Silent as the night a miles long vessel traversed the emptiness of space. From another galaxy it came and it brought death by millions wherever it went. No world it left was left populated, or even capable of life, for it devoured everything, for it was the Great Devourer, the Tyranid plague. Now it was coming to the Imperium for the third time. It ate most worlds it came to. But sometimes, it would be defeated by heroes, but this to led to unforeseen consequences. When smashed from a world the tyranid fleets would splinter into hundreds of pieces, each capable of completing its original task elsewhere. Most of these fleets are caught and annihilated. But some slip through the nets the divine soldiers of the Imperium cast and find new feasts._

‘Sir, an anomaly has appeared on the outer system scanners,’ said a junior technician in the Galtan Prime Space Monitoring Center.
‘Run recognition patterns on it,’ said the senior technician in charge of the monitoring center. The man turned to another technician ‘Check the anomaly’s trajectory and find out if it’s coming here,’.
‘Yessir,’.
*
Three days later across the ocean, at the dock of Barsul Theata.*
‘I don’t like this, not one damn bit,’ said Rear Admiral Jonas Almos.
‘Sir there’s not much else I can tell you,’ said First Officer Frakes, walking after his commander on the deck of the aircraft carrier: Endurance. 
‘Xeno scum descending on the planet, the Galtan Prime pansies mobilize their PDF garrison and don’t bother to tell us about the threat, we could have provided air support dammit! If only we’d known,’.
‘They don’t tell us much sir, that’s the truth,’ said Frakes, trying to keep pace with the older man.
‘A fourth of the world overrun, and only now is the fleet mobilized,’.
‘It’s a bad start sir I know that much,’.
‘Are even ready to cast off?’
‘No sir not at the moment, munitions are still being brought in along with fuel for Endurance and the fighters. There’s also the NT complement coming on board,’.
‘What do we need more T’s for? We have two hundred on board at all times,’
‘The council thought we should have more this time, it’s not exactly a drill.’
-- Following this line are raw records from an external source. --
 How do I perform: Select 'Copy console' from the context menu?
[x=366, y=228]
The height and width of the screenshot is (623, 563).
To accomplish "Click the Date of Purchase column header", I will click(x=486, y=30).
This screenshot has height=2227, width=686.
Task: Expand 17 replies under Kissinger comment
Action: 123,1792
‘Well when are they coming?’
‘That’s them now sir,’ said Frakes, pointing to the pier.
Two hundred Nautical Troopers double timed through the miasma of dock workers towards the boarding ramps of the Endurance. Across their chests they held autoguns, weapons less accurate and shorter ranged than the lasguns used by the larger Imperium, but these at least did not cauterize the wounds they inflicted. Lasguns were built for fighting, autoguns for killing.
‘Have the men ready the starboard NT barracks, it looks as though we’ll finally be using them,’ said Almos.
‘Yessir,’ said Frakes.
The pair continued to walk back to the command tower, a thirty foot tiered structure off the side of the flight deck. Around them the flight deck crew hurried to make sure everything was in order before casting off.
Climbing up the steep stairwell the Rear Admiral and his First Officer made their way the command center, returning salutes to seamen they passed.
When they reached the uppermost deck, not counting the anti=aircraft gun crew situated above it, the pair saw another surprise. 
Standing in the middle of the deck was a figure, of medium height, clad in the red robes of the Adeptus Mechanicum.
‘What’s this?’ asked Almos.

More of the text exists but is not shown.